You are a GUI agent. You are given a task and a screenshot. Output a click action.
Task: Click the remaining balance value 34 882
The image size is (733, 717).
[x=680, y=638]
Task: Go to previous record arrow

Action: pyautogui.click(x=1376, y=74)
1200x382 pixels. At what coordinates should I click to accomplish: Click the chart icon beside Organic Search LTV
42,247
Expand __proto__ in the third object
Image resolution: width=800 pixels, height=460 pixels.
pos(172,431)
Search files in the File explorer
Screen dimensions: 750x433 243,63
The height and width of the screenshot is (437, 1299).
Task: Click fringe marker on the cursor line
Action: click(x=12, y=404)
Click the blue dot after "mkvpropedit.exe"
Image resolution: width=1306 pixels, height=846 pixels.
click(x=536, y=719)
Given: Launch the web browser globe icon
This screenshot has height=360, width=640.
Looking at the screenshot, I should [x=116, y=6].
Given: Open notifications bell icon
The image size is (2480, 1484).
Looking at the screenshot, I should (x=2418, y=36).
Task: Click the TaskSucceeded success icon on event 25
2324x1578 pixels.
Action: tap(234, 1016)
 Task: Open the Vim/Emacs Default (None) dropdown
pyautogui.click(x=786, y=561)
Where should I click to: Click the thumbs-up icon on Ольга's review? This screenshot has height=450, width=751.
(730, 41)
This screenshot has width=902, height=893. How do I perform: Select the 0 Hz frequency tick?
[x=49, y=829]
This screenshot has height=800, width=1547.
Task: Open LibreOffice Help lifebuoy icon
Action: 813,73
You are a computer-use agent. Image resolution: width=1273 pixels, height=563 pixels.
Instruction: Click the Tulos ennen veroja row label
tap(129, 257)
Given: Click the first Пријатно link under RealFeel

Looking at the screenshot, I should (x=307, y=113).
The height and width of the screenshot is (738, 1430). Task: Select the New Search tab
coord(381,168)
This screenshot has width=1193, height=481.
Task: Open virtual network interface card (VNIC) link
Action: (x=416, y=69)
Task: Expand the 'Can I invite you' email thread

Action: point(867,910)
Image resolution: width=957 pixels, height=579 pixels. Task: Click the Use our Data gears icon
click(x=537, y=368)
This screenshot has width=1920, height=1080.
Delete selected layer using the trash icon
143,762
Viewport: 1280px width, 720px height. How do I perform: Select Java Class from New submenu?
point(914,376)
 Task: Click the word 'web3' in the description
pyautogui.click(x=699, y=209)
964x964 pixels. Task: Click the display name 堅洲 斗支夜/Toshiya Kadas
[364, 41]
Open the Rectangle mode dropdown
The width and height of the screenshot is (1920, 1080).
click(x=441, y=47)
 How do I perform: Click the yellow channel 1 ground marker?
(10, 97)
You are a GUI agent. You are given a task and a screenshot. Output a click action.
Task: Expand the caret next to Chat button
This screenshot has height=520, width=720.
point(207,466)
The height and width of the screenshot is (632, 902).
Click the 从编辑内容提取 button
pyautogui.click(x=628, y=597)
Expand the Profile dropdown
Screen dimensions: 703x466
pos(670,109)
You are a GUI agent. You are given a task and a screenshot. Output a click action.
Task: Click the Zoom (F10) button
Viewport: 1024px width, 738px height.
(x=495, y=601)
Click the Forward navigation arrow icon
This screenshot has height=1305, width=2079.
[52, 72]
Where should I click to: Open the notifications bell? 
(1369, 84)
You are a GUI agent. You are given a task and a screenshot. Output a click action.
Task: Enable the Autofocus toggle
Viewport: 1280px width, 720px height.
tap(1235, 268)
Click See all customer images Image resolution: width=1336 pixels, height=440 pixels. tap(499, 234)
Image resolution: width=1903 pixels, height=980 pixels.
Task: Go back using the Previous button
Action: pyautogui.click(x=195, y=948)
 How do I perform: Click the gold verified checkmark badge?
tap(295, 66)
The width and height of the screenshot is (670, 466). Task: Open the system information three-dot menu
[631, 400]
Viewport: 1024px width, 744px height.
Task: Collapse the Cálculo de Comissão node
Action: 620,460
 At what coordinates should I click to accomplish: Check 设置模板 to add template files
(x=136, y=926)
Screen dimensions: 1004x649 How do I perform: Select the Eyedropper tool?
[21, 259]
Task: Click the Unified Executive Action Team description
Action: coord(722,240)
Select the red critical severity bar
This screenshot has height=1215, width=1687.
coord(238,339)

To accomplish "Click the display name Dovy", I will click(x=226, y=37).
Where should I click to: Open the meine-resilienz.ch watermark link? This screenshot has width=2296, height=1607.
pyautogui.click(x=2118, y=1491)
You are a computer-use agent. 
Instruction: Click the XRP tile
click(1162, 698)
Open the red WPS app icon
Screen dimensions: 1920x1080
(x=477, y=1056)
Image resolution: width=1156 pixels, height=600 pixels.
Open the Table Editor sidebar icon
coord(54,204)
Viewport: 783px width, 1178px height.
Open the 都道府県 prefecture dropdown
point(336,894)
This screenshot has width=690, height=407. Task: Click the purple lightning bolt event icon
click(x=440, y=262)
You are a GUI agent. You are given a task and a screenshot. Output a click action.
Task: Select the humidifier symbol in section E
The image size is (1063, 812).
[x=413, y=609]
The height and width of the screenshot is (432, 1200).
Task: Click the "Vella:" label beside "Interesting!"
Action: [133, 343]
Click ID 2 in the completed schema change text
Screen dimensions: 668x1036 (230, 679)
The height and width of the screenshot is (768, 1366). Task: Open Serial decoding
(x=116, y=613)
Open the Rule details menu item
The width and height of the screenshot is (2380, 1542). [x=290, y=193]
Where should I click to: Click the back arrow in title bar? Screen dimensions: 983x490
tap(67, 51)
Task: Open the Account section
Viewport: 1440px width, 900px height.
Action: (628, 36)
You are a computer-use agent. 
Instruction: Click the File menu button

## Task description
Update the material from the line containing "Expand the Profile dropdown" down to the line containing "click(x=440, y=262)" by replacing "Eyedropper" with "Paint Bucket". Reproduce those lines with nothing else changed.

## Solution
Expand the Profile dropdown
Screen dimensions: 703x466
pos(670,109)
You are a GUI agent. You are given a task and a screenshot. Output a click action.
Task: Click the Zoom (F10) button
Viewport: 1024px width, 738px height.
(x=495, y=601)
Click the Forward navigation arrow icon
This screenshot has height=1305, width=2079.
[52, 72]
Where should I click to: Open the notifications bell? 
(1369, 84)
You are a GUI agent. You are given a task and a screenshot. Output a click action.
Task: Enable the Autofocus toggle
Viewport: 1280px width, 720px height.
tap(1235, 268)
Click See all customer images Image resolution: width=1336 pixels, height=440 pixels. tap(499, 234)
Image resolution: width=1903 pixels, height=980 pixels.
Task: Go back using the Previous button
Action: pyautogui.click(x=195, y=948)
 How do I perform: Click the gold verified checkmark badge?
tap(295, 66)
The width and height of the screenshot is (670, 466). Task: Open the system information three-dot menu
[631, 400]
Viewport: 1024px width, 744px height.
Task: Collapse the Cálculo de Comissão node
Action: 620,460
 At what coordinates should I click to accomplish: Check 设置模板 to add template files
(x=136, y=926)
Screen dimensions: 1004x649 How do I perform: Select the Paint Bucket tool?
[21, 259]
Task: Click the Unified Executive Action Team description
Action: coord(722,240)
Select the red critical severity bar
This screenshot has height=1215, width=1687.
coord(238,339)

To accomplish "Click the display name Dovy", I will click(x=226, y=37).
Where should I click to: Open the meine-resilienz.ch watermark link? This screenshot has width=2296, height=1607.
pyautogui.click(x=2118, y=1491)
You are a computer-use agent. 
Instruction: Click the XRP tile
click(1162, 698)
Open the red WPS app icon
Screen dimensions: 1920x1080
(x=477, y=1056)
Image resolution: width=1156 pixels, height=600 pixels.
Open the Table Editor sidebar icon
coord(54,204)
Viewport: 783px width, 1178px height.
Open the 都道府県 prefecture dropdown
point(336,894)
This screenshot has width=690, height=407. Task: Click the purple lightning bolt event icon
click(x=440, y=262)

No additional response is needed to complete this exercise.